As you know F=ma. So applying a force causes a mass to feel an acceleration. So with regards to what causes the acceleration in your case, it is the centripetal force (Yes that is T) itself that causes the centripetal acceleration. Hope this helps.

To someone outside the cabin the tension T causes the centripetal acceleration but the 'a' that I got is the acceleration of the mass with respect to an observer inside the cabin . What I want to know is what causes the acceleration 'a' with respect to the cabin.

To clarify: 'a' isn't the centripetal acceleration , it is the acceleration with respect to the inside of the cabin.

Oh I see. But the force is still caused by the same tension inside the cabin. So the acceleration should be caused by the Tension. What am I missing here?

Oh I see. But the force is still caused by the same tension inside the cabin. So the acceleration should be caused by the Tension. What am I missing here?

Which is what I thought - but I can't figure out why would the tension do that (create the 'a') ?

Tension is the inward force. Since the tension is a force then it would create an acceleration. As I said before, forces create acceleration. That is what forces do.

Tension is the inward force. Since the tension is a force then it would create an acceleration. As I said before, forces create acceleration. That is what forces do.

My understanding of tension is probably flawed here - but I always thought tension to be the force exerted by a string on a mass in opposition to another force. In most problems (mass hanging from rope , a pulley system , friction on a table) there is an opposing force (weight of the body , static/kinetic friction) which creates the tension in the rope. However in the situation inside the cabin, no such force is acting on the body. From the ground there is a component of acceleration in the direction of the tension, however with respect to an observer inside the cabin there is no force acting on it, so why would the mass in the pulley system move?

Okay I understand what you are saying here.

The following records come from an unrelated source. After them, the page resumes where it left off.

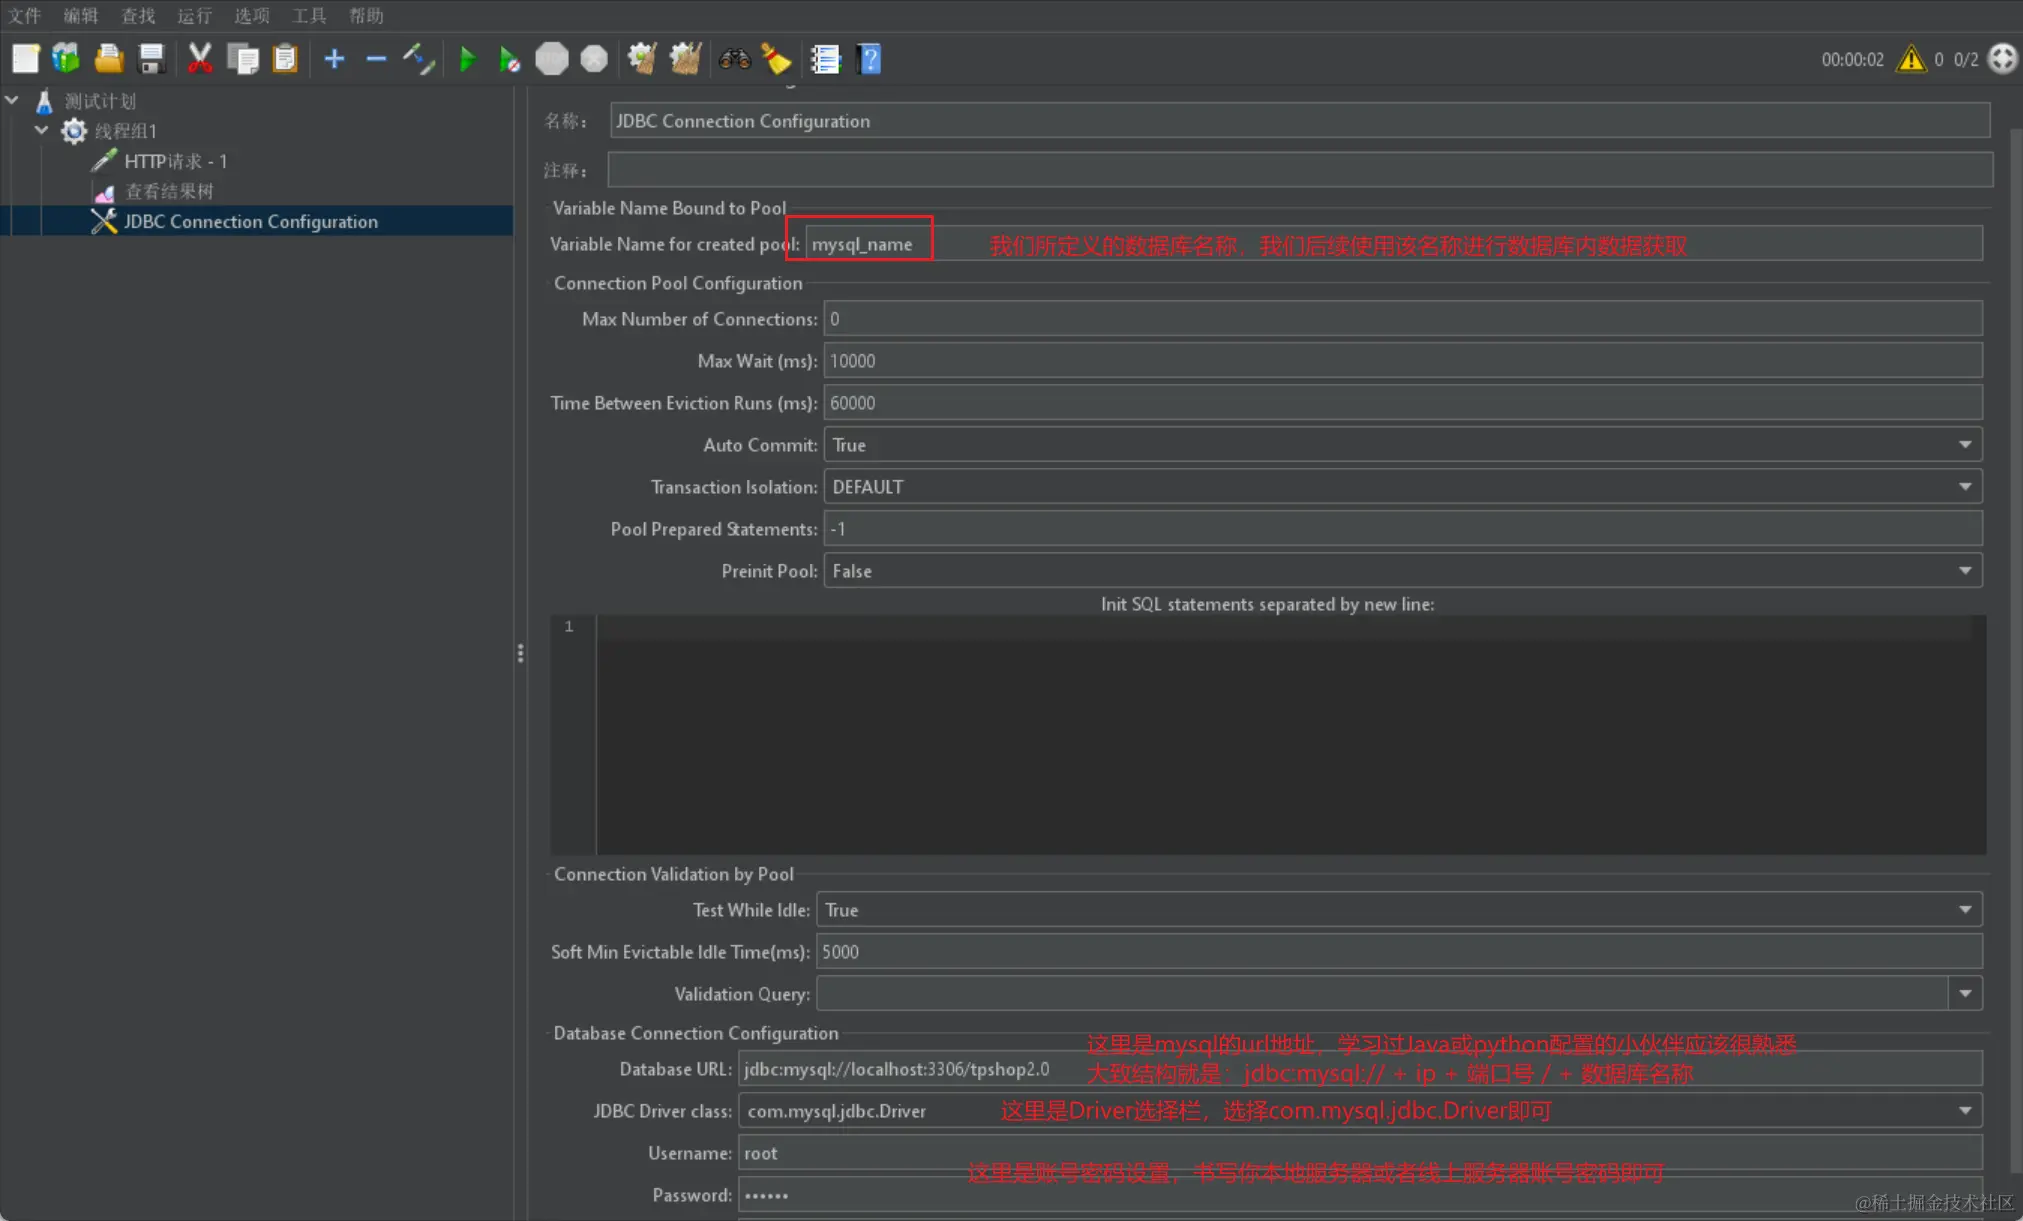Start the test with green play icon
This screenshot has height=1221, width=2023.
coord(466,59)
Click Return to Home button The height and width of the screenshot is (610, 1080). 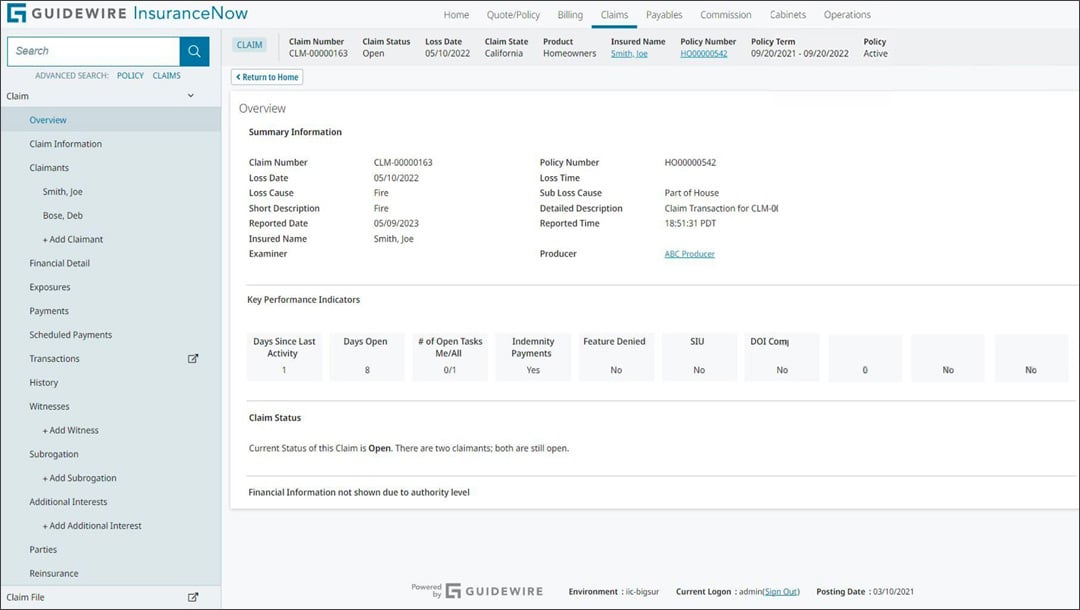point(267,77)
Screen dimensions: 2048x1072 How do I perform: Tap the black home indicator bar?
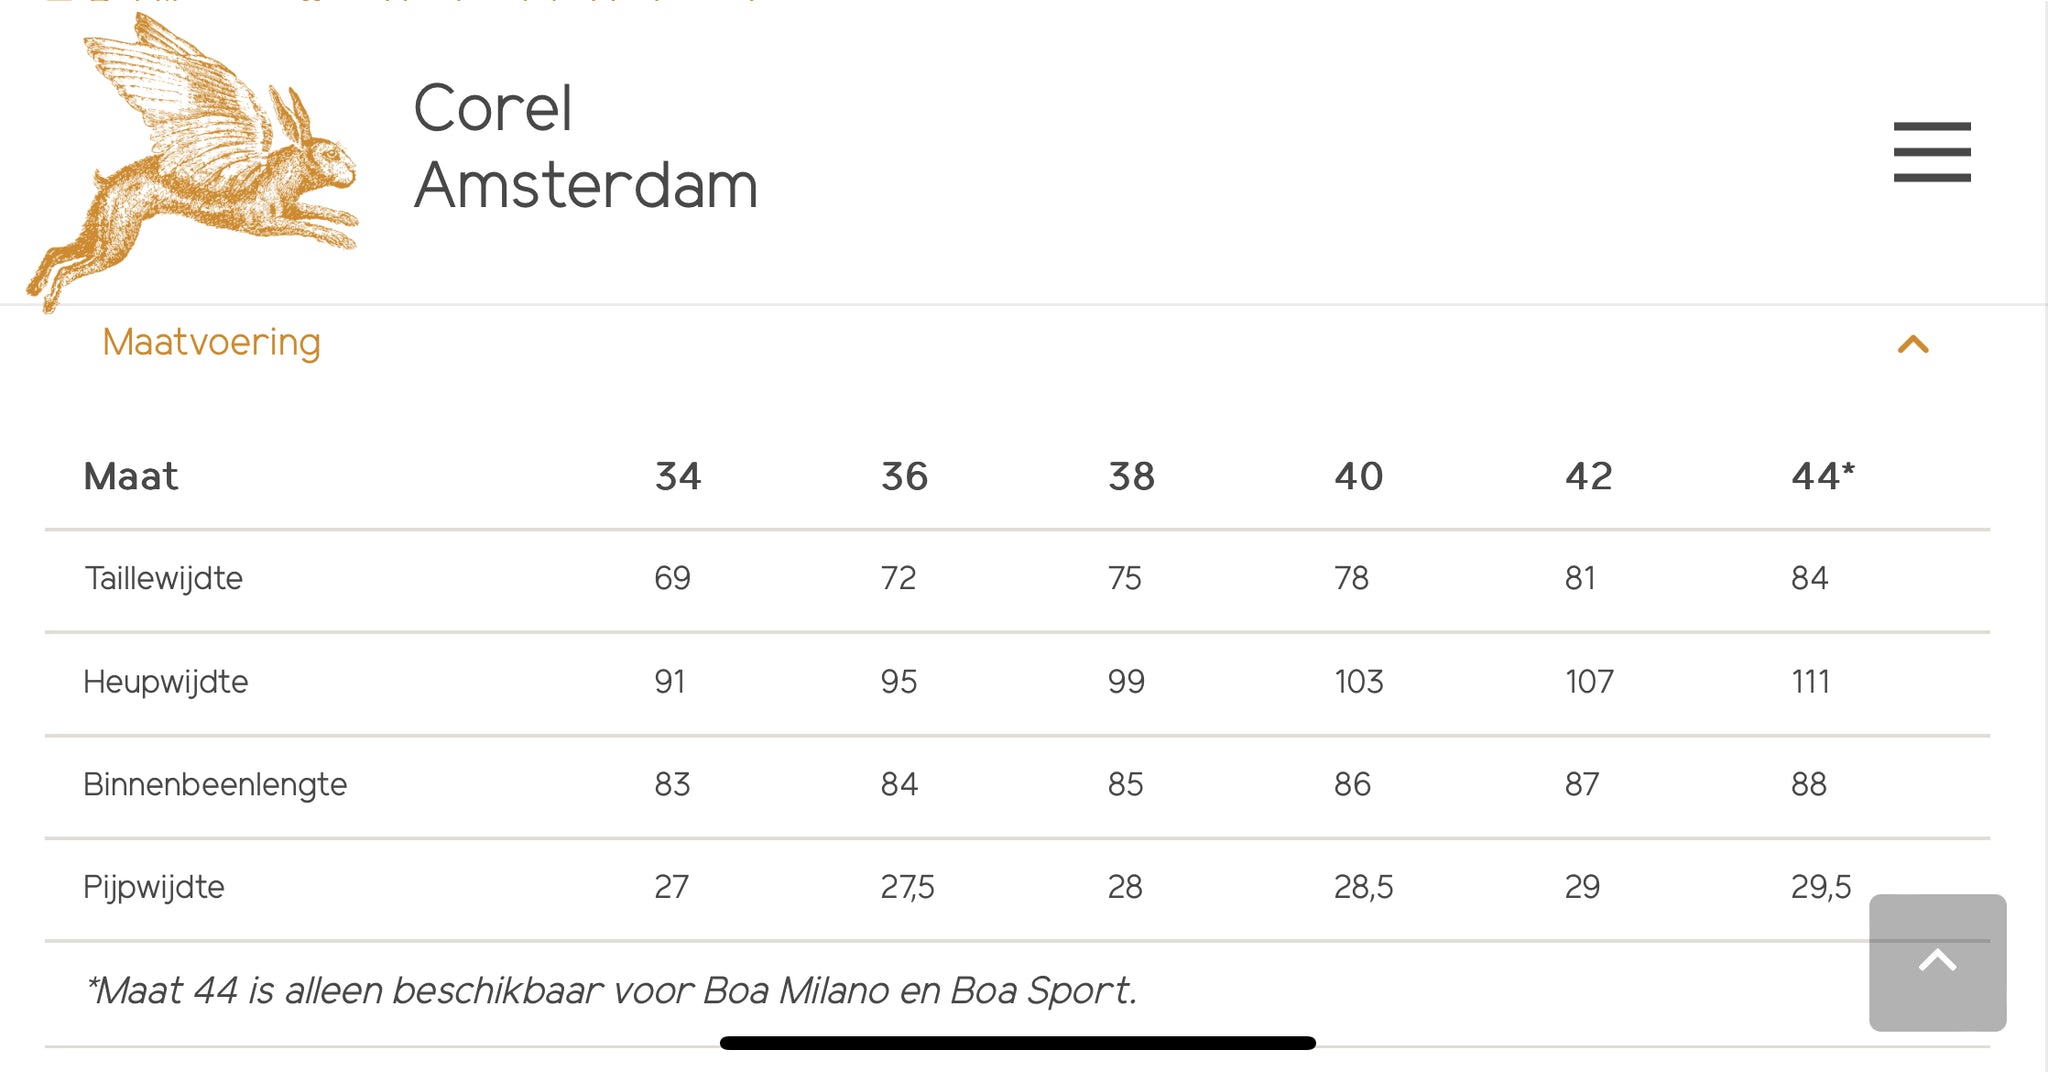pos(1017,1043)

You are mostly correct in your understanding of tension. Tension is a force exerted by the string on the mass towards the centre (in this case the centripetal force).
Also you are correct that no force is acting against the tension in this case.
But you seem to not understand how circular motion works in regard to what is acting against the tension. Tension is a normal, regular force like any other force (friction, you pushing on a wall, etc). Forces do not always have to work against another external force. For example when I push a wall, the wall pushes back but I don't need another person on the other side of the wall to push it. The wall can do that itself.
Hence, the tension in the rope is working against the mass pulling against the rope in the opposite direction.
Why does the mass pull the rope during circular motion? In the reference frame of inside the cabin there seems to be an outward force called "centrifugal" force. This is however ficticious. The velocity of the mass tangental to the circular path and the inertia of the mass itself creates this effect.

So in conclusion, the tension is pulling against the inertia and tangental velocity of the mass. This tension force creates the acceleration.

Any questions?

Mastermind01
Thanks for the explanation. Centrifugal force certainly does solve the problem however I was hoping to do it without using centrifugal force as Sears/Zhemansky/Freedman/Young strongly discourages using it to analyse systems.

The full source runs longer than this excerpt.